同社は、AIのトレーニングを政府や非営利団体、企業との連携を通じて提供し、インドの将来の労働力のAIの利用を促進する計画という。この取り組みは、デリーやムンバイのような大都市ではなく、より人口が少ないティア2およびティア3の新興都市や地方都市での人材育成に重点を置くものになるとマイクロソフトは述べている。
この計画には、国や州政府との提携で50万人の学生や求職者にAI技術のトレーニングを提供することや、10万人の若い女性に「詳細なAIスキル」を提供すること、過疎地の学校の40万人の生徒らに「責任あるAIの利用」を教え、AIを活用したキャリアについての意識を高めることが盛り込まれている。
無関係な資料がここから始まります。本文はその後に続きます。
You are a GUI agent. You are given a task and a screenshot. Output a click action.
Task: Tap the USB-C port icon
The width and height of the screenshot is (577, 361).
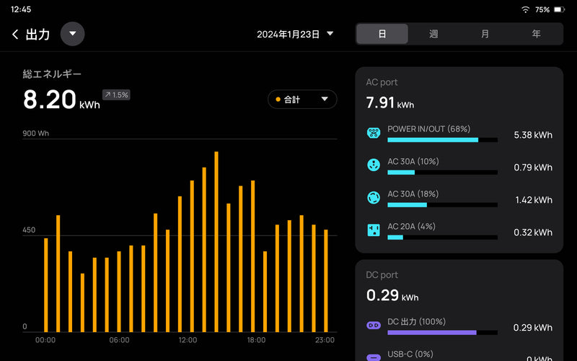tap(374, 356)
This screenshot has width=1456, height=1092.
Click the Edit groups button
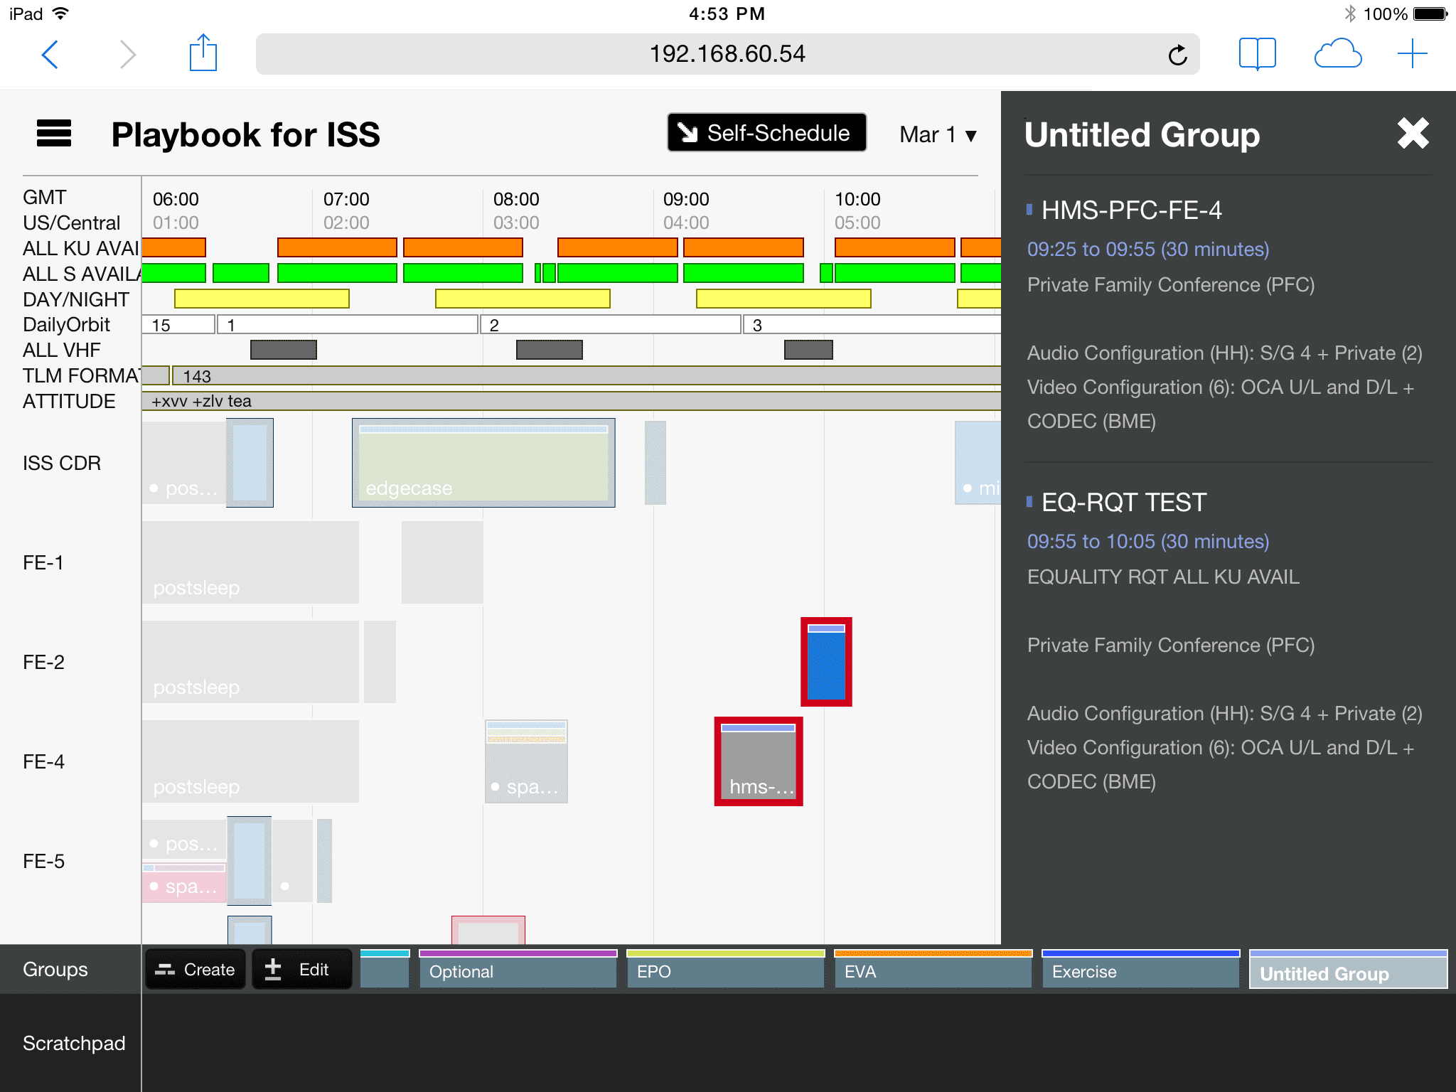click(301, 970)
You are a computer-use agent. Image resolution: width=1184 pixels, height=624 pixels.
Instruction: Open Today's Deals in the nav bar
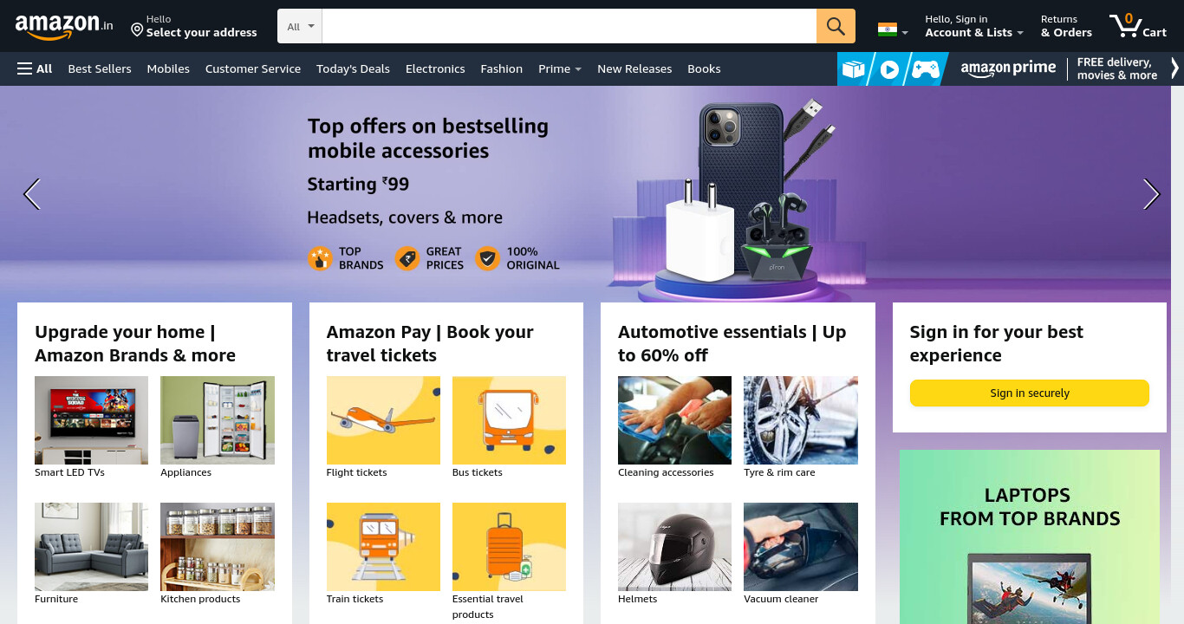pos(353,68)
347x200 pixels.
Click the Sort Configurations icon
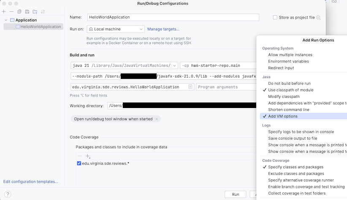point(43,11)
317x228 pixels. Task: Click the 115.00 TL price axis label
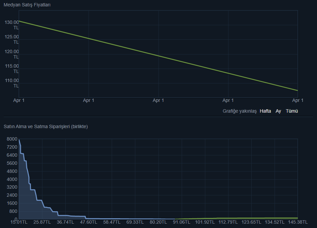pos(12,69)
インド出身で10年前にマイクロソフトのトップに就任したナデラCEOは、インドが「AIの約束を現実のものとするためのユニークな立場にある」と述べ、同社がインドのAIのスキルギャップを解消し、新たな機会の創出を支援していくと語った。
ナデラCEOはムンバイのテック業界のリーダーたちに対し「AIはまさに巨大な機会があり、GDPを押し上げることになる」と語り、各国はこの変革期にあるテクノロジーに多額の投資を行うべきだと主張した。彼は、AIへの投資が引き起こす社会的・経済的な変化を、産業革命時代の英国がGDPの10%を鉄道に投入することで達成した変化になぞらえた。
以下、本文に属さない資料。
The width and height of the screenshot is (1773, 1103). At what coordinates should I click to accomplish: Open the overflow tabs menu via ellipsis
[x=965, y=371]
ナデラのこの発表は、先月マイクロソフトがインドで10万人の開発者にAIツールとテクノロジーのトレーニングを行うと宣言したことを踏まえてのものだ。同社は、「ADVANTA(I)GE INDIA」と呼ばれる計画を通じて、インドの労働者や政府関係者らのAIへの適応能力を向上させ、AI開発を支援していくと述べている。
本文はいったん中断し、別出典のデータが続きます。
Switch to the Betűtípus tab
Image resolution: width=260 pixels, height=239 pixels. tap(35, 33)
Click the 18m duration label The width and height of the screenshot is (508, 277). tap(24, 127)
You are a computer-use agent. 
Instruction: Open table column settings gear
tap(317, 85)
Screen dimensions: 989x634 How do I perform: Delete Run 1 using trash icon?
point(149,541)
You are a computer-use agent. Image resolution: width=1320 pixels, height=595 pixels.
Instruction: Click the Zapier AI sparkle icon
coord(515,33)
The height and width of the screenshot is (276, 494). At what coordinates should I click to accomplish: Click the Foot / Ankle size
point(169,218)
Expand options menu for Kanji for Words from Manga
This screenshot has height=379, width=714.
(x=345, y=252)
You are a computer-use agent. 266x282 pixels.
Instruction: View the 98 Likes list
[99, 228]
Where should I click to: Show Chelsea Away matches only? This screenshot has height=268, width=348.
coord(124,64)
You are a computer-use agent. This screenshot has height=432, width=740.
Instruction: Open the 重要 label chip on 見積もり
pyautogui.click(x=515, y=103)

各国の企業や研究者は何十年も前からAIの研究に取り組んできたが、OpenAIのChatGPTの成功によって、AIブームが勃発し巨額の資金が流れ込んでいる。OpenAIに数十億ドルを投資したマイクロソフトは、自らをこの分野のフロントランナーに位置づけ、自社の製品ラインへのAIを統合を進めている。